• Tareas:
1. Enumere todos los lugares en los que, según el texto sobre Aylan Kurdi y los refugiados, se agolpan los refugiados que llegan a Europa.
2. Responda con base en el texto sobre Aylan Kurdi y los refugiados:
(a) ¿Qué edad tenía Aylan Kurdi?
(b) ¿A qué isla griega intentaba llegar la familia en un bote hinchable?
(c) ¿Qué dos países se citan como aquellos cuyos regímenes autárquicos cayeron con el auspicio de Europa?
3. Reanude el texto sobre Aylan Kurdi y los refugiados a partir de su última oración.

• Texto fuente:
•••••

Hace unos días, el jueves 03 de
septiembre, la prensa mundial recogía unas instantáneas estremecedoras: la
imagen del cuerpo inerte de un niño pequeño en la orilla de una playa turca. Se
llamaba Aylan Kurdi, tenía tres
años, y la inocencia de toda la esperanza del mundo, como es justo que lleven
los niños de su edad. Sin embargo, su vida no pudo ser. Se ahogó junto con su
hermano de cinco años, y su misma madre, al intentar alcanzar en un bote
hinchable la isla griega de Kos. El padre, que intentó agarrarles en el agua,
no pudo con ninguno, y los tres miembros de la familia perecieron.
¿Qué ha hecho ese niño –y muchos
como él—para terminar así? Nada. Solo haber nacido en un espacio sacudido por
el fanatismo, la intolerancia, la dictadura y la guerra contra quien no piensa
igual.
En la foto, Aylan parece un
muñeco roto. Conculcado su derecho a ser feliz, a vivir sus ilusiones con
normalidad. Medio mundo está muriendo al margen del otro medio. Cientos de holocaustos
se repiten a diario en los países en guerra. Los niños nacidos en esos países
quedan abocados a contemplar los horrores de la violencia, la tortura y el
crimen. No tienen una infancia fácil. Extraña crueldad la del azar que juega a
ponerles en esos sitios.
Europa está obligada a actuar con
rapidez, porque no hay excusa para mirar hacia otro lado, y cruzarse de brazos.
Los refugiados llegan en masa. Se agolpan en campos, en estaciones, en trenes y
autobuses. Huyen del azote del fanatismo. Como agudamente ha señalado el
presidente ruso Vladimir Putin,
Europa auspició muy alegremente la caída de los regímenes autárquicos de Libia
e Irak, sin pararse a pensar qué les iba a sustituir, y sin considerar que esos
líderes discutibles estaban conteniendo el avance de otras posturas peores.
Efectivamente, en muy pocos años, meses incluso, hemos asistido a la creciente
progresión bélica del radicalismo islámico por Oriente Medio, África y el
Magreb. Ya no están los caciques que erradicaban ciertas actitudes. El
fundamentalismo se ha aprovechado de la falta de un modelo de estado a seguir.

•••••

• Contenido de los datos:
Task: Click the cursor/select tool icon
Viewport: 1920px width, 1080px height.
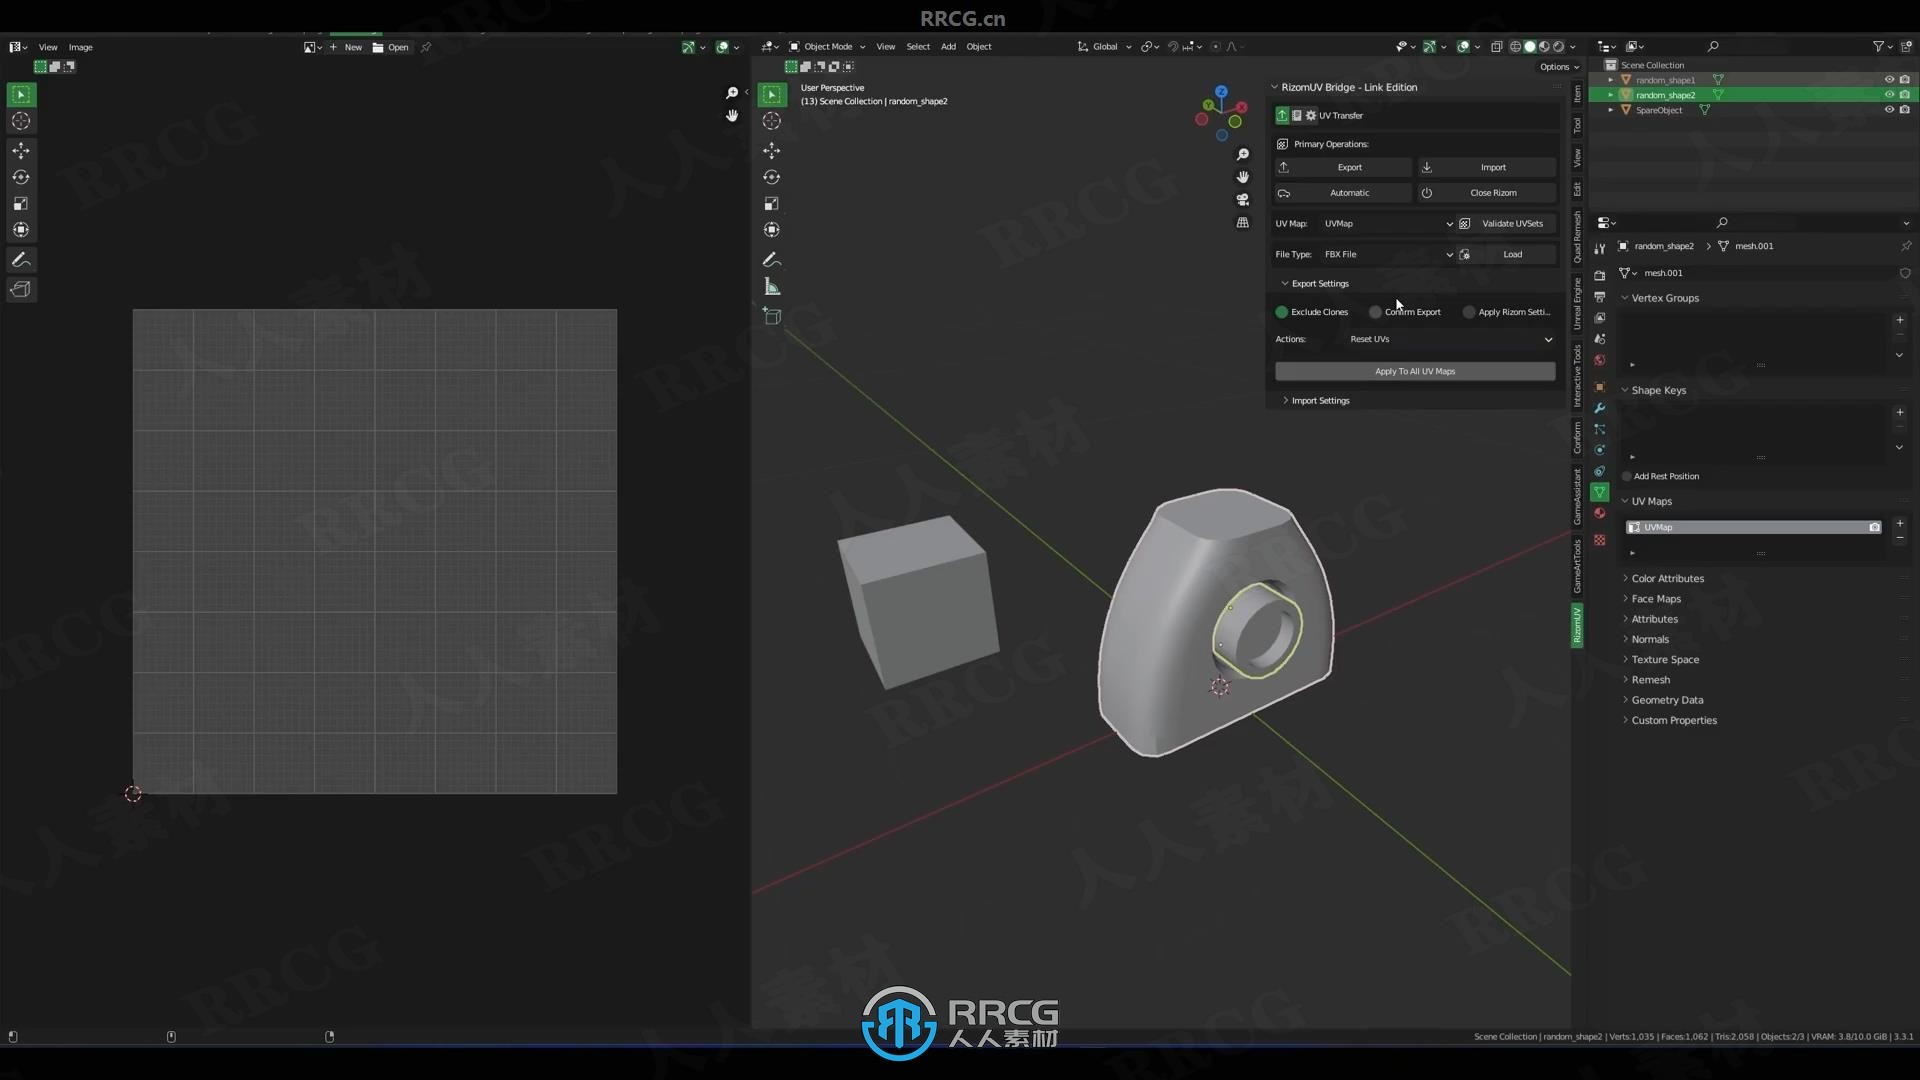Action: tap(20, 94)
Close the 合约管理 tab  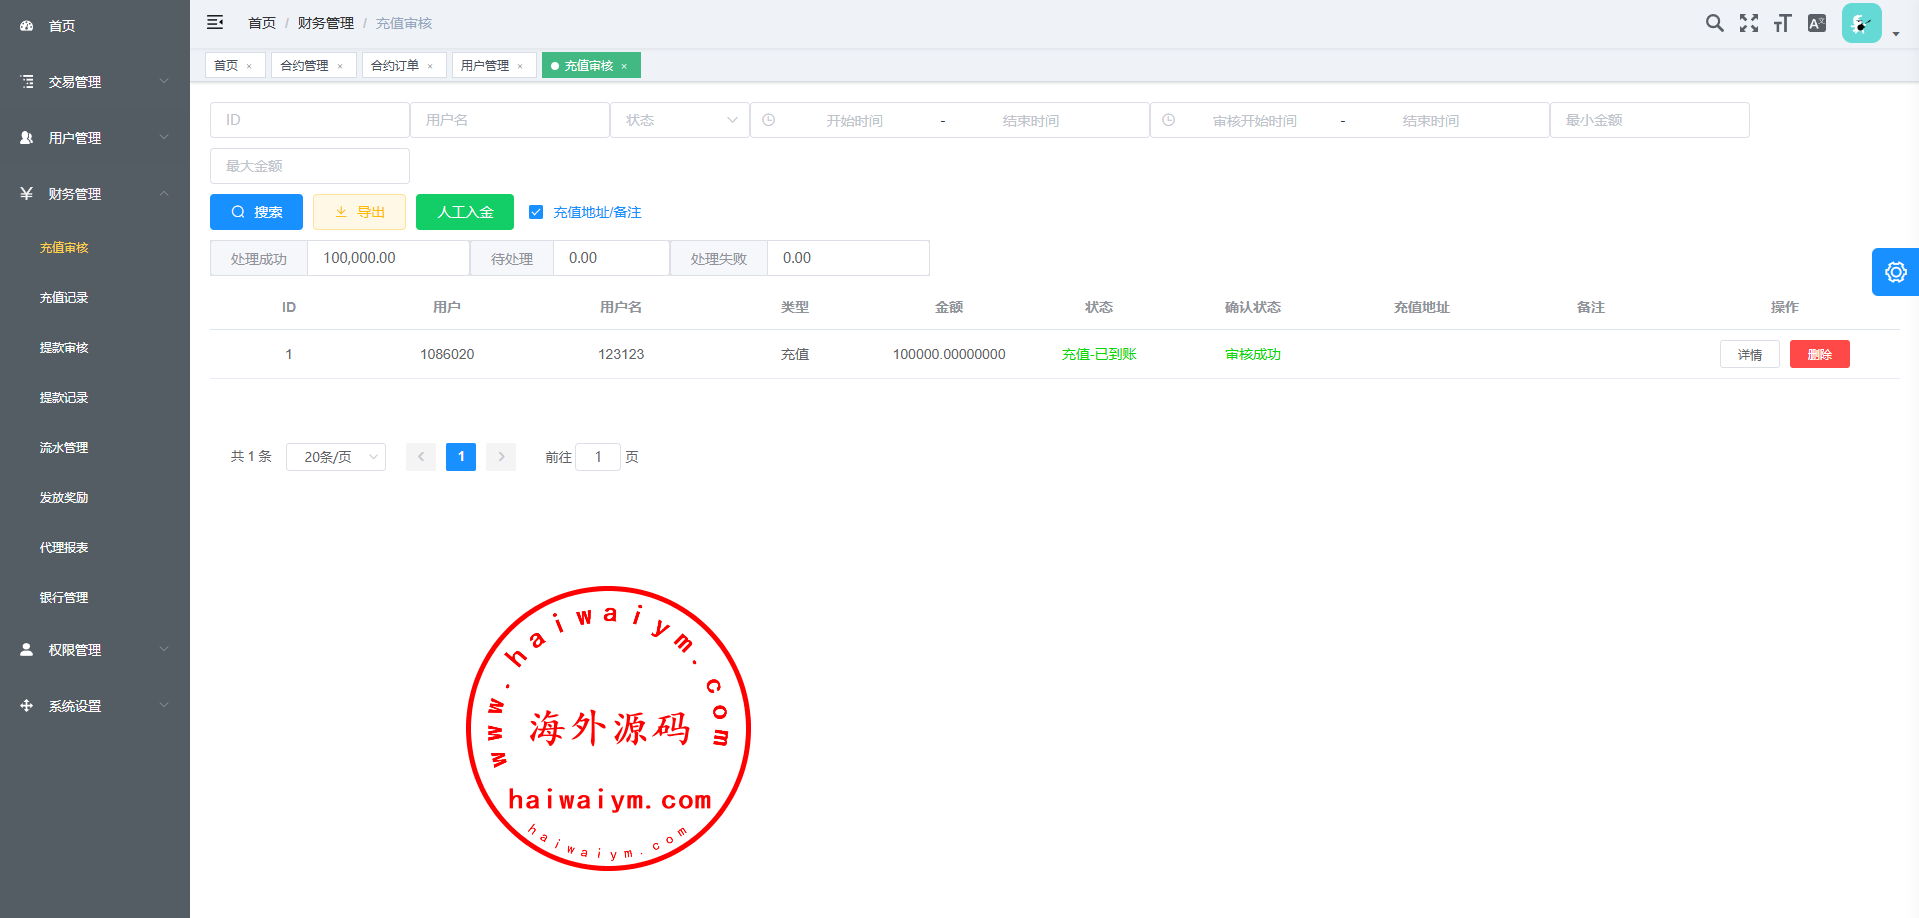coord(340,66)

•••••

• Resultados finales:
1. Campos, estaciones, trenes y autobuses.

2.
(a) Tres años.
(b) A la isla de Kos.
(c) Libia e Irak.

3.
El Islam, por otra parte, no se está oponiendo con contundencia ni audacia a
los extremistas. Occidente teme intervenir. Europa no quiere implicarse en una
guerra total contra los fanáticos. Europa puede albergar ciertos principios
éticos, pero carece ya de la raigambre religiosa, casi ascética, que levantó
las Cruzadas, los templarios, los caballeros de Malta. A Europa el cristianismo
le importa ya poco. El laicismo se enseñorea del mundo occidental, y ya no hay
principios espirituales que alienten a la acción. Lo único que queda es el
compromiso ético, humanitario, si se puede decir que eso existe en democracias castigadas
por el rufianismo y la corrupción.
Un sacerdote se preguntaba en la
homilía del último domingo (06-09-2015): “¿Qué le pasa al mundo, que ni ve, ni
oye?” Cristo es quien abre los oídos a las palabras, y los ojos a la realidad
de los problemas de nuestros semejantes. Cristo sana, para a través del aliento
de su Espíritu, hacer hablar al corazón en favor de nuestros hermanos.
La inestabilidad económica, la
pérdida constante de puestos de trabajo, el empleo precario y esclavista, la
mano de obra barata, no favorecen un grado de implicación necesario y deseable.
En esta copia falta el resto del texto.